“I have something to tell you, but after I tell you this something, you probably won’t want to be friends with me anymore.”
That’s how my friend, Beatrice, began a conversation with me one day. I gripped my coffee and stared at her, honestly wondering if she’d killed someone. It turned out she hadn’t, but her story did shock and anger me – and firmly planted the seed for The Hollow Girl.
She went on to tell me that when she was 15 years old, she’d ‘got herself pregnant’ (a medical miracle!), been sent to a home for unmarried mothers, and had her baby adopted. I waited to hear what she’d done that would ruin our friendship, but that was it. Nothing friendship-ruining at all, let alone murderous.
But to be pregnant and unmarried in the early 1960s was unforgivable. Her family, society, and the people ‘caring‘ for her in the home repeatedly told her she was wicked, depraved, and sinful – leaving her drowning in so much shame for over forty years that she believed even her friends would turn against her if they found out.

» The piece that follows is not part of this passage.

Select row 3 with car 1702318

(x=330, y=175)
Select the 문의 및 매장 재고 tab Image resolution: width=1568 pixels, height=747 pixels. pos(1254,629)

So it wasn’t what she had done all those years ago that shocked and angered me – it was what others had done to her in that home (a misnomer if ever there was one), particularly because she did not consent to her baby being adopted, despite signing a Consent To Adoption form. No wonder we use the term ‘forced adoptions’.

I couldn’t get her story out of my mind. . . nor the fact that I had momentarily thought she’d murdered someone. Cut to a few years later – I was searching for a good premise for my next novel when it hit me: why not merge those elements of our conversation and write about a murder in a home for unmarried mothers? The lies and manipulation Beatrice and others experienced – often sanctioned or ignored by authorities – were incredible fodder for shocking revelations. In fact, every single twist in The Hollow Girl is tightly grounded in truth.
And, of course, the rampant sexism of the era just screamed out for a feisty female detective whose boss doesn’t believe women are smart enough to solve murders. I confess I had great fun with him.
Interestingly, it seemed everyone I spoke to about what I was writing knew someone who’d been sent to ‘one of those homes’. Sometimes, someone would bravely admit it was them . . . one day, a friend told me he was one of the babies.
Maybe I shouldn’t have been surprised, as Beatrice’s story is far from unique. Through the 1950s, 60s, and 70s, an estimated 250,000 white babies in Australia were forcibly separated from their mothers – the equivalent of one baby every single day for 685 years.
Sadly, Beatrice died a few months before the manuscript was finished, but her bravery and that of many others who shared their stories remind us that speaking the truth can strengthen friendships and encourage discussions. And sometimes, it even inspires crime fiction.